# What inner tubes do I need?



## sionhughes (26 Feb 2015)

Hi all,

I'm still very much a beginner starting to develop a cycling habit, and now that i'm doing more miles I thought I should start carrying a spare inner tube with me just in case! I have a Carrera Crixus (http://www.halfords.com/cycling/bikes/road-bikes/carrera-crixus-limited-edition-cyclocross-bike-2015) and was wondering what size inner tubes I need. I know I need 700c's but not sure what width ones. Can anyone help please?

Thanks in advance


----------



## arch684 (26 Feb 2015)

It should tell you on your tyres


----------



## vickster (26 Feb 2015)

What width are the tyres? As arch says, look for something like 700x ?? On the sidewall

The bike presumably has the skinnier presta valves? I'd get long valve ones. Halfords do 5 tubes for a tenner

Don't forget to carry a good pump too and make sure you know if works before venturing out. Most can be frame mounted


----------



## sionhughes (26 Feb 2015)

It says 700 x 38 on the tyres, and yes they're Presta valves. So from the advice so far I want an inner tube of size 700 x 38 right? So what's the difference in these two on Halfords which both have 38 in their dimensions and which should I buy?

http://www.halfords.com/cycling/cyc...halfords-presta-bike-inner-tube-700c-x-28-38c
http://www.halfords.com/cycling/cyc...halfords-presta-bike-inner-tube-700c-x-38-45c


----------



## sidevalve (26 Feb 2015)

Either - whichever is in you local Halfords. The variation is because tubes will expand to fit slightly larger tyre sizes.
PS - don't forget to check online as there are some good deals available on tubes.


----------



## vickster (26 Feb 2015)

On an entry level bike, the tyres are usually quite poor. You might want to save up for tyres with better puncture protection if you are going to be using the bike regularly, for commuting, on crappy roads etc


----------



## sionhughes (26 Feb 2015)

Thanks @sidevalve , all is a little clearer now. I'll take a look at wiggle/CRC before I buy some at Halfords.

You're right @vickster the tyres don't look like much cop! They're Kenda (no idea if that's good or bad) but they don't look as good as some of the continental tyres I've seen online.


----------



## vickster (26 Feb 2015)

Schwalbe marathon plus, don't roll too fast but rarely puncture

http://www.wiggle.co.uk/schwalbe-ma...ccoSYFmQ_dt|pcrid||pkw||pmt||prd|5360646512uk

You might look at putting a 35mm on (so buy the narrower tubes) if road riding

Regarding innner tubes, they are much of a muchness. I'm quite happy with the halfords ones, and I've used specialized and Schwalbe too (and wilkinsons which admittedly are rubbish). Spend the extra money in the tyres, so you don't need to change them tubes so often


----------



## Dirk (26 Feb 2015)

I've had more punctures than you'd care for on cheap 'Halfords' brand tubes - three in two miles once on my folding bike! Eventually learned my lesson and only buy decent quality tubes now. The old adage is true - you only get what you pay for.


----------



## sionhughes (26 Feb 2015)

Thanks for the advice everyone. Will get myself some inner tubes now I know the right size and will add new tyres to my wish list going forward! After some clipless shoes first though! Thank you again!


----------



## vickster (26 Feb 2015)

Amended my post. I'd get the tubes and tyres before the shoes. Walking home in clipless is a pain!


----------



## arch684 (26 Feb 2015)

sionhughes said:


> Thanks for the advice everyone. Will get myself some inner tubes now I know the right size and will add new tyres to my wish list going forward! After some clipless shoes first though! Thank you again!
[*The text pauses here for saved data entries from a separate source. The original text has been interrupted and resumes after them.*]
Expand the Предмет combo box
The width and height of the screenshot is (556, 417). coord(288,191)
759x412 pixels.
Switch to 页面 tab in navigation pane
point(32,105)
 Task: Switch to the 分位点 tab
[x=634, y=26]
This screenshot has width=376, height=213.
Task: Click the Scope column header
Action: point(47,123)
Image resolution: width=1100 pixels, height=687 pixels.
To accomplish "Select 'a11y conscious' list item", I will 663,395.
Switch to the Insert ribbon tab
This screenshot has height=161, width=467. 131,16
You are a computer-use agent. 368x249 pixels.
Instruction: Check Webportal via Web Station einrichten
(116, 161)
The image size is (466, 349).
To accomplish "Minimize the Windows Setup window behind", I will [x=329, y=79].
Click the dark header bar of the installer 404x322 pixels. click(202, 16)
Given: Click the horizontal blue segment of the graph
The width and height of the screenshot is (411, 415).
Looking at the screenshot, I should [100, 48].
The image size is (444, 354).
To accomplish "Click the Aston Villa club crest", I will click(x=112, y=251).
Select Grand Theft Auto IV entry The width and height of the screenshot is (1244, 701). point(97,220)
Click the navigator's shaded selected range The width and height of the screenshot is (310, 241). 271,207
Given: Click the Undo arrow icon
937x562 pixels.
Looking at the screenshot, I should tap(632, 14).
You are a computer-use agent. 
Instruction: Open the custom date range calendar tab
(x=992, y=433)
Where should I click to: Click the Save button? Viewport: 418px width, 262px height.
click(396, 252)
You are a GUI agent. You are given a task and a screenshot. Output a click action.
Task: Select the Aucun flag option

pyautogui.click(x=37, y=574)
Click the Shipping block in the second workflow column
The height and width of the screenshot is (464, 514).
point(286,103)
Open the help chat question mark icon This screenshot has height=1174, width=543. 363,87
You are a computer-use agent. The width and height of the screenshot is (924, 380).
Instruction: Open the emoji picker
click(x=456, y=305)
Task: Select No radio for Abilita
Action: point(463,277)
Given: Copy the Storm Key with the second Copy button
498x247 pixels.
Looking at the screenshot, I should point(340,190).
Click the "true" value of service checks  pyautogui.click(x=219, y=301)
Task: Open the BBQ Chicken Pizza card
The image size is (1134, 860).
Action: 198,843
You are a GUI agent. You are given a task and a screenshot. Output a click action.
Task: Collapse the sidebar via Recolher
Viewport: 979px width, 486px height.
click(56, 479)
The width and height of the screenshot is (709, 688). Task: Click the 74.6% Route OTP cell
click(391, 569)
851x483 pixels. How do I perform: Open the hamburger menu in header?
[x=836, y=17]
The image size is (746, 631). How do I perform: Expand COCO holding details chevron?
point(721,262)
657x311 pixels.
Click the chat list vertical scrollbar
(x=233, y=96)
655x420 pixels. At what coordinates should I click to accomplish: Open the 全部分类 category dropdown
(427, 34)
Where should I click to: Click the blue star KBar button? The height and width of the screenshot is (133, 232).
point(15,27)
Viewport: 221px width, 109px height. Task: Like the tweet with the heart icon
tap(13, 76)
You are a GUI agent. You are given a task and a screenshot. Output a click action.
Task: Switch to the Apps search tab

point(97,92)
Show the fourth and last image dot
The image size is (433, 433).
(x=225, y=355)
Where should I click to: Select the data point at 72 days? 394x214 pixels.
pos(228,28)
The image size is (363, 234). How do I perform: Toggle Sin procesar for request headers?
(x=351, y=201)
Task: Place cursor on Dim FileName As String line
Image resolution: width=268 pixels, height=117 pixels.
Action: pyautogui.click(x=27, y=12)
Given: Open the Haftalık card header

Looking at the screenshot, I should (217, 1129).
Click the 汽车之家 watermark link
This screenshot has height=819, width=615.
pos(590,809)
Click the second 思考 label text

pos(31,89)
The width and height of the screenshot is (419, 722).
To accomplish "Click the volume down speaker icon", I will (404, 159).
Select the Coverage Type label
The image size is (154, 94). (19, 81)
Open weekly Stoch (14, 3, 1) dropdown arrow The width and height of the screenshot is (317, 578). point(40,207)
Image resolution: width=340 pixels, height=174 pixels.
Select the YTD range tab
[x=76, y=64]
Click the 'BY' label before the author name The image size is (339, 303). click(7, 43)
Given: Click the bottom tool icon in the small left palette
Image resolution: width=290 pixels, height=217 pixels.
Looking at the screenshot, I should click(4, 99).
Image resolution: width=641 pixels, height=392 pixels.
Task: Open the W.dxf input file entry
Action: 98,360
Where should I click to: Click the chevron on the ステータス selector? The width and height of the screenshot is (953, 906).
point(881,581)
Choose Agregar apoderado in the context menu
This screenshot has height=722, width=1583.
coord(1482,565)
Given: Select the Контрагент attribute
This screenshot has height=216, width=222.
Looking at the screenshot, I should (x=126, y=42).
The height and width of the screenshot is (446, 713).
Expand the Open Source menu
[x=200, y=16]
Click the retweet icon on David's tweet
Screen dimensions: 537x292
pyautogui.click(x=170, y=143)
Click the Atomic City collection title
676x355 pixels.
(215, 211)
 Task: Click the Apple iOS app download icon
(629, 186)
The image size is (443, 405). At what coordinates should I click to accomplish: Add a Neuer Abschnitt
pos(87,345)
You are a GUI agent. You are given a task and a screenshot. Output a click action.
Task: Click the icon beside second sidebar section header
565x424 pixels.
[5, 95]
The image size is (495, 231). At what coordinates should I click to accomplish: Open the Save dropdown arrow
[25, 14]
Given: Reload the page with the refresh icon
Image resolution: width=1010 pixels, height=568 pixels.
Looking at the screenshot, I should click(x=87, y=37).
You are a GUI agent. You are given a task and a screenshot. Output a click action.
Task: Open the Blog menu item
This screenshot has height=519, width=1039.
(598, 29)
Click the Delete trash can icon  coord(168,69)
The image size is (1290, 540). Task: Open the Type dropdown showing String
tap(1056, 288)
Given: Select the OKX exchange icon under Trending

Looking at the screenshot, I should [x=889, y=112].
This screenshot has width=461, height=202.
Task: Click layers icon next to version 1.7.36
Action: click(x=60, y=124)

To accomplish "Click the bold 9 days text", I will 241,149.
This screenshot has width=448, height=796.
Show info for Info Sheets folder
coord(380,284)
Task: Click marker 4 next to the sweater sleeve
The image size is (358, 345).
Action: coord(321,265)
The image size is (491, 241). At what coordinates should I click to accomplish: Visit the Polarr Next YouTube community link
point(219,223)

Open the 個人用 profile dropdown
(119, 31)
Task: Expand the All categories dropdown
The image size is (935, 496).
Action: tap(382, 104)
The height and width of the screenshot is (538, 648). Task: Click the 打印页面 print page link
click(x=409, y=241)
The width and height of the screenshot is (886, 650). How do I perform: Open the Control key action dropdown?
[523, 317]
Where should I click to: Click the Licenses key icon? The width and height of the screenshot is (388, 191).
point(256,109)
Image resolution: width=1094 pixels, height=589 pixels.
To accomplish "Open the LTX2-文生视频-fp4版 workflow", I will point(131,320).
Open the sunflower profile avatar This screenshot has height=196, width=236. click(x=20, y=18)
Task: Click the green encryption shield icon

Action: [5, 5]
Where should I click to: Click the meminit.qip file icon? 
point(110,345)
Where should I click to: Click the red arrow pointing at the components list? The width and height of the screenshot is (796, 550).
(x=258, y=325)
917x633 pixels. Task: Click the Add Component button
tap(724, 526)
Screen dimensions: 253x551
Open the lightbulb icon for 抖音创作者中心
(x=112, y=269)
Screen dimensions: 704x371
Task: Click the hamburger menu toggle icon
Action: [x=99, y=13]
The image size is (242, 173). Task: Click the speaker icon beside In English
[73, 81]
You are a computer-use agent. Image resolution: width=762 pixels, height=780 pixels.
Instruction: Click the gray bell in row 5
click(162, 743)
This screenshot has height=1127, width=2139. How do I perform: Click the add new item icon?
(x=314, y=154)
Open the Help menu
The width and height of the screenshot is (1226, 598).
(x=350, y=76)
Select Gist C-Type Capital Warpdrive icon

If your going clipless make sure you practice unclipping before you go out on the road


----------



## vickster (26 Feb 2015)

And have the tension as loose as possible on the pedals!


----------



## vickster (26 Feb 2015)

Dirk Thrust said:


> I've had more punctures than you'd care for on cheap 'Halfords' brand tubes - three in two miles once on my folding bike! Eventually learned my lesson and only buy decent quality tubes now. The old adage is true - you only get what you pay for.


I'd say it's more down to the tyres. I've had few punctures, but on a range of tubes


----------



## Saluki (26 Feb 2015)

sionhughes said:


> Thanks for the advice everyone. Will get myself some inner tubes now I know the right size and will add new tyres to my wish list going forward! After some clipless shoes first though! Thank you again!


Good deals to be had on shoes at Go Outdoors at the mo but I'd be changing the tyres and tubes first. Tyres are not wildly expensive in the grand scheme of things. Have you had a look at Wiggle? you get a bag of haribo with every order.


----------



## Pale Rider (26 Feb 2015)

I go for branded tubes with metal valves and a locking ring.

Easier to attach the pump if the valve is held in place by the ring, especially when the tube is deflated.


----------



## Yellow Saddle (26 Feb 2015)

Regarding width, just about any tube will work. Undersize tubes simply expand, with no ill effect to fill the available space inside the tyre. Carrying a large spare tube is a waste of saddle-bag space. Carry a smaller (narrower) one, they are easier to fit out on the road and smaller, lighter etc.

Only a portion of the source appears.